For some Daqing wells, oil recovery can be enhanced by 2 to 4% of original oil in place (OOIP) with profile modification before polymer injection. For some Daqing wells with significant permeability differential between layers and no crossflow, injecting polymer solutions separately into different layers improved flow profiles, reservoir sweep efficiency, and injection rates, and it reduced the water cut in production wells. Experience over time revealed that larger polymer-bank sizes are preferred. Bank sizes grew from 240-380 mg/L·PV during the initial pilots to 640 to 700 mg/L·PV in the most recent large-scale industrial sites [pore volume (PV)]. Economics and injectivity behavior can favor changing the polymer molecular weight and polymer concentration during the course of injecting the polymer slug. Polymers with molecular weights from 12 to 35 million Daltons were designed and supplied to meet the requirements for different reservoir geological conditions. The optimum polymer-injection volume varied around 0.7 PV, depending on the water cut in the different flooding units. The average polymer concentration was designed approximately 1000 mg/L, but for an individual injection station, it could be 2000 mg/L or more. At Daqing, the injection rates should be less than 0.14-0.20 PV/year, depending on well spacing.
Introduction
Many elements have long been recognized as important during the design of a polymer flood (Li and Niu 2002; Jewett and Schurz 1970; Sorbie 1991; Vela et al. 1976; Taber et al. 1997; Maitin 1992; Koning et al. 1988; Wang et al. 1995; Wang and Qian 2002; Wang et al. 2008). This paper spells out some of those elements, using examples from the Daqing oil field. The Daqing oil field is located in northeast China and is a large river-delta/lacustrine-facies, multilayer, heterogeneous sandstone in an inland basin. The reservoir is buried at a depth of approximately 1000 m, with a temperature of 45°C. The main formation under polymer flood (i.e., the Saertu formation) has a net thickness ranging from from 2.3 to 11.6 m with an average of 6.1 m. The average air permeability is 1.1 µm2, and the Dykstra-Parsons permeability coefficient averages 0.7. Oil viscosity at reservoir temperature averages approximately 9 mPa·s, and the total salinity of the formation water varies from 3000 to 7000 mg/L. The field was discovered in 1959, and a waterflood was initiated in 1960. The world's largest polymer flood was implemented at Daqing, beginning in December 1995. By 2007, 22.3% of total production from the Daqing oil field was attributed to polymer flooding. Polymer flooding should boost the ultimate recovery for the field to more than 50% OOIP--10 to 12% OOIP more than from waterflooding. At the end of 2007, oil production from polymer flooding at the Daqing oil field was more than 11.6 million m3 (73 million bbl) per year (sustained for 6 years). The polymers used at Daqing are high-molecular-weight partially hydrolyzed polyacrylamides (HPAMs).

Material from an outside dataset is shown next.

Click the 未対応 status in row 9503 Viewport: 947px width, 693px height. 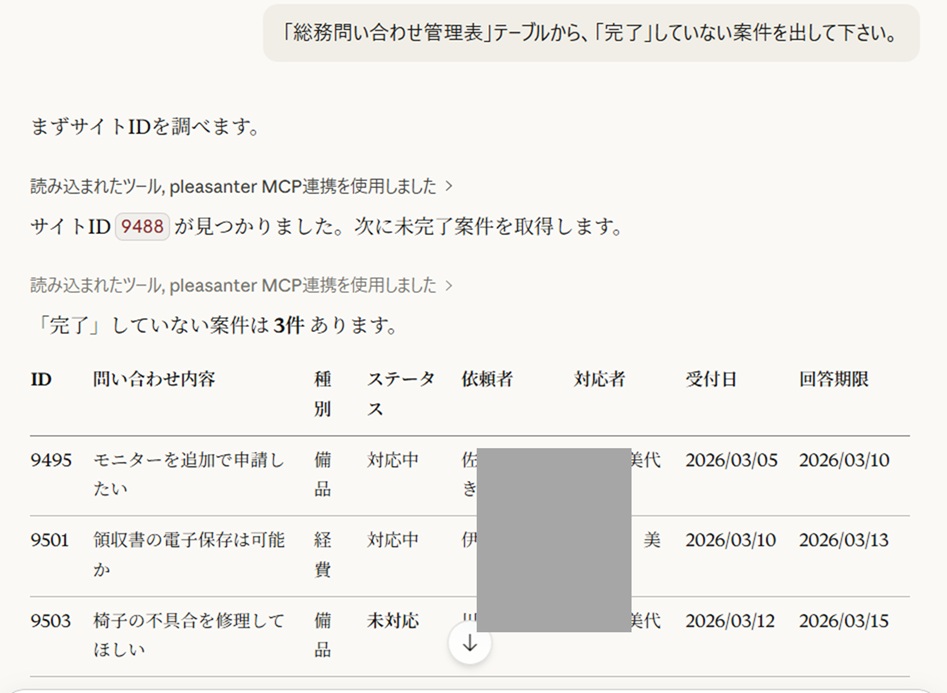393,621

During design of a polymer flood, critical reservoir factors that traditionally receive consideration are the reservoir lithology, stratigraphy, important heterogeneities (such as fractures), distribution of remaining oil, well pattern, and well distance. Critical polymer properties include cost-effectiveness (e.g., cost per unit of viscosity), resistance to degradation (mechanical or shear, oxidative, thermal, microbial), tolerance of reservoir salinity and hardness, retention by rock, inaccessible pore volume, permeability dependence of performance, rheology, and compatibility with other chemicals that might be used. Issues long recognized as important for polymer-bank design include bank size (volume), polymer concentration and salinity (affecting bank viscosity and mobility), and whether (and how) to grade polymer concentrations in the chase water.
This paper describes the design procedures that led to favorable incremental oil production and reduced water production during 12 years of successful polymer flooding in the Daqing oil field.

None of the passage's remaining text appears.